If you are running a Debian/Ubuntu-based server you would:

  1. Put the above in the folder /etc/lighttpd/conf-available as a file such as 40-robots-txt.conf
  2. When you are ready to go live with the robots file’s, issue the command lighttpd-enable-mod robots-txt
  3. And then systemctl restart lighttpd

Denying ‘Bad’ bots

Here we deny access using mod_access to return HTTP code 403 Forbidden for matches on condition we deem suspicious. We also send the logs of the traffic matching these conditions to /var/log/lighttpd/spam.log so that our regular access.log omits this irrelevant (from a statistics point of view) traffic.
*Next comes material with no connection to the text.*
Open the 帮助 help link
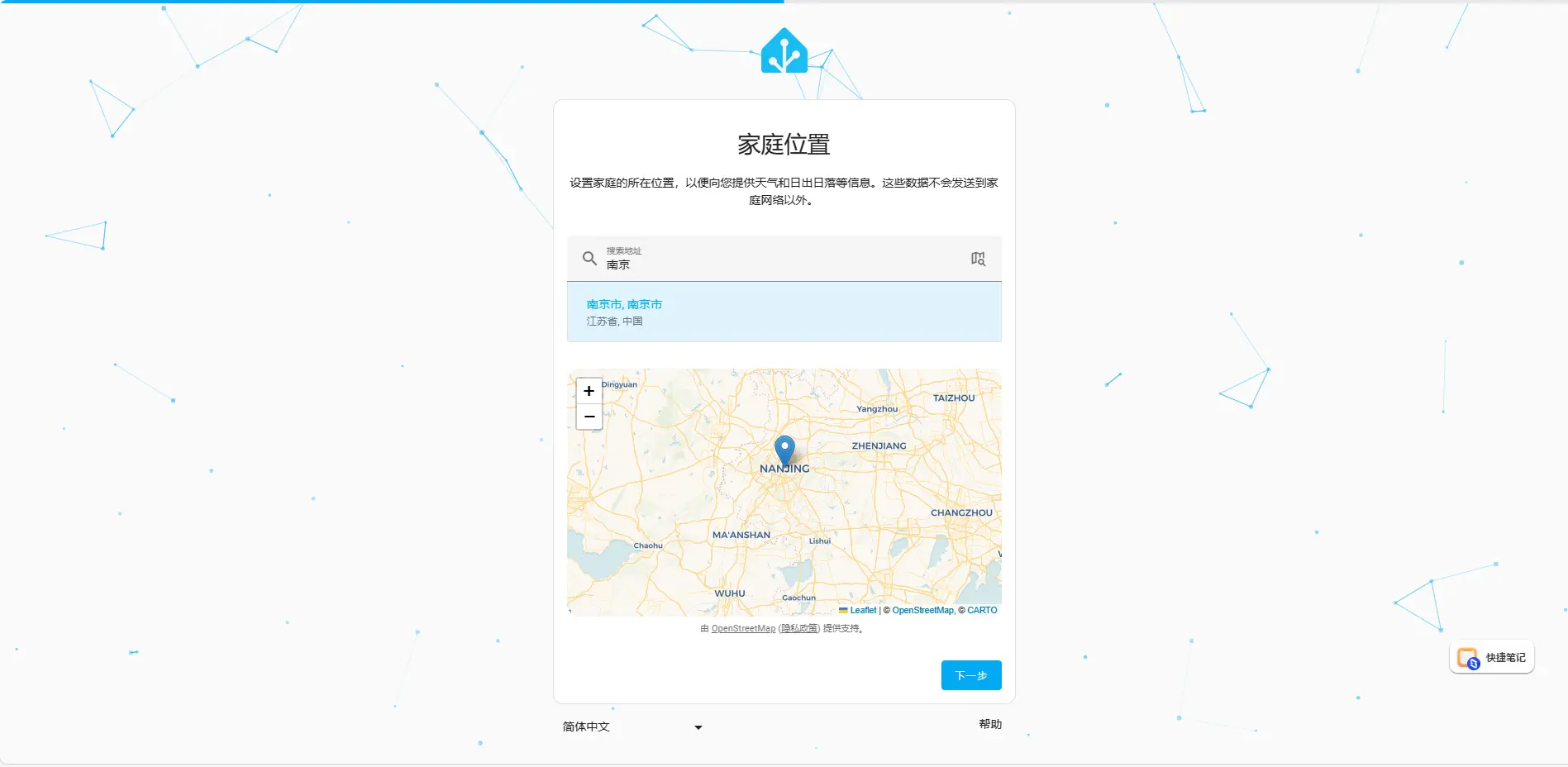This screenshot has width=1568, height=767. click(989, 724)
If we really want we can do separate statistics on the spam.log to see if we could block the traffic from even reaching the web server.
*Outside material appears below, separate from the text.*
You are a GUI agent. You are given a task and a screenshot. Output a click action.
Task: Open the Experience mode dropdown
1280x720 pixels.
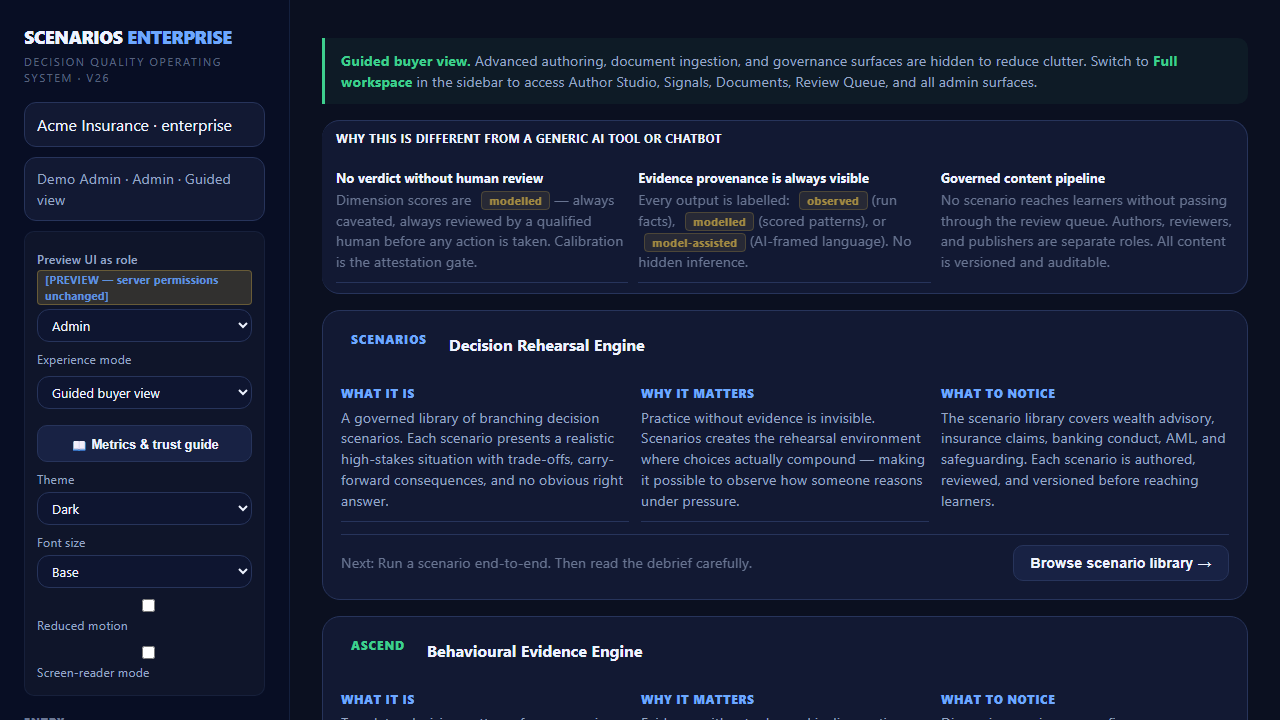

Create a bot denying configuration

A sample 70-deny-bad-bots.conf for /etc/lighttpd/conf-available could be:

# Block some (usually) malicious traffic

# Empty UA, or -
$HTTP["useragent"] == "" { url.access-deny = ( "" ) accesslog.filename = "/var/log/lighttpd/spam.log"}
$HTTP["useragent"] == "-" { url.access-deny = ( "" ) accesslog.filename = "/var/log/lighttpd/spam.log"}

# Block bad requests with empty "Host" headers.
$HTTP["host"] == "" {url.access-deny = ( "" ) accesslog.filename = "/var/log/lighttpd/spam.log"}
$HTTP["host"] == "-" { url.access-deny = ( "" ) accesslog.filename = "/var/log/lighttpd/spam.log"}

# Block requests by IP; not likely to be legitimate traffic
$HTTP["host"] =~ "(ips-of-your-server)(:(80|443))?" {url.access-deny = ( "" ) accesslog.filename = "/var/log/lighttpd/spam.log"}

# cURL and Wget/HTTP Libraries commonly used by skiddies
$HTTP["useragent"] =~ "curl|Wget" { url.access-deny = ( "" ) accesslog.filename = "/var/log/lighttpd/spam.log" }
$HTTP["useragent"] =~ "libwww-perl|Apache-HttpClient|Nmap\ Scripting\ Engine|Mozilla\ FireFox\ Test|python-requests" { url.access-deny = ( "" ) accesslog.filename = "/var/log/lighttpd/spam.log"}

# Deny all URLs to likely malicious UAs (minimizing access to potentially vulnerable apps).
$HTTP["useragent"] =~ "perl|\{|\}|\/var\/|\/tmp\/|\/etc\/|China.Z|ZmEu|Zollard|gawa\.sa\.pilipinas|Jorgee" { url.access-deny = ( "" ) accesslog.filename = "/var/log/lighttpd/spam.log"}

# Block bots I actually see and are a problem
$HTTP["useragent"] =~ "redacted1|redacted2" { url.access-deny = ( "" ) accesslog.filename = "/var/log/lighttpd/spam.log"}

# Block URLs that are certainly attempts at malicious behaviour
$HTTP["url"] =~ "^/(redacted1|redacted2|...|redactedn)" { url.access-deny = ("") accesslog.filename = "/var/log/lighttpd/spam.log" }

# Queries that are likely malicious
$HTTP["querystring"] =~ "(XDEBUG_SESSION_START|HelloThinkCMF)" { url.access-deny = ("") accesslog.filename = "/var/log/lighttpd/spam.log" }

# Always allow access to robots.txt, to everyone.
$HTTP["url"] =~ "^/robots.txt"{ url.access-deny = ("disable") }

You’ll notice I’ve redacted some of the blocking criteria. This is because I’d rather not make it any easier for a targeted attacker than I already do simply by trying to provide helpful information to my readers. I’m not convinced it makes a lot of difference, but I’d rather publish too much than too little, because I’m about helping people, not hiding cowering in a hole, and saying nothing to anyone, or publishing anything.

Enable the configuration

  1. When you are ready to go live with the robots file’s, issue the command lighttpd-enable-mod deny-bad-bots
  2. And then systemctl restart lighttpd

Conclusion

This tips aren’t going to bulletproof your server, but they will move a lot of log spam into your spam log, keep a significant amount of malicious traffic from accessing your actual pages for web apps, and hopefully make the rest of your logs more statistically useful. All going well you also discourage the bots from visiting quite so much.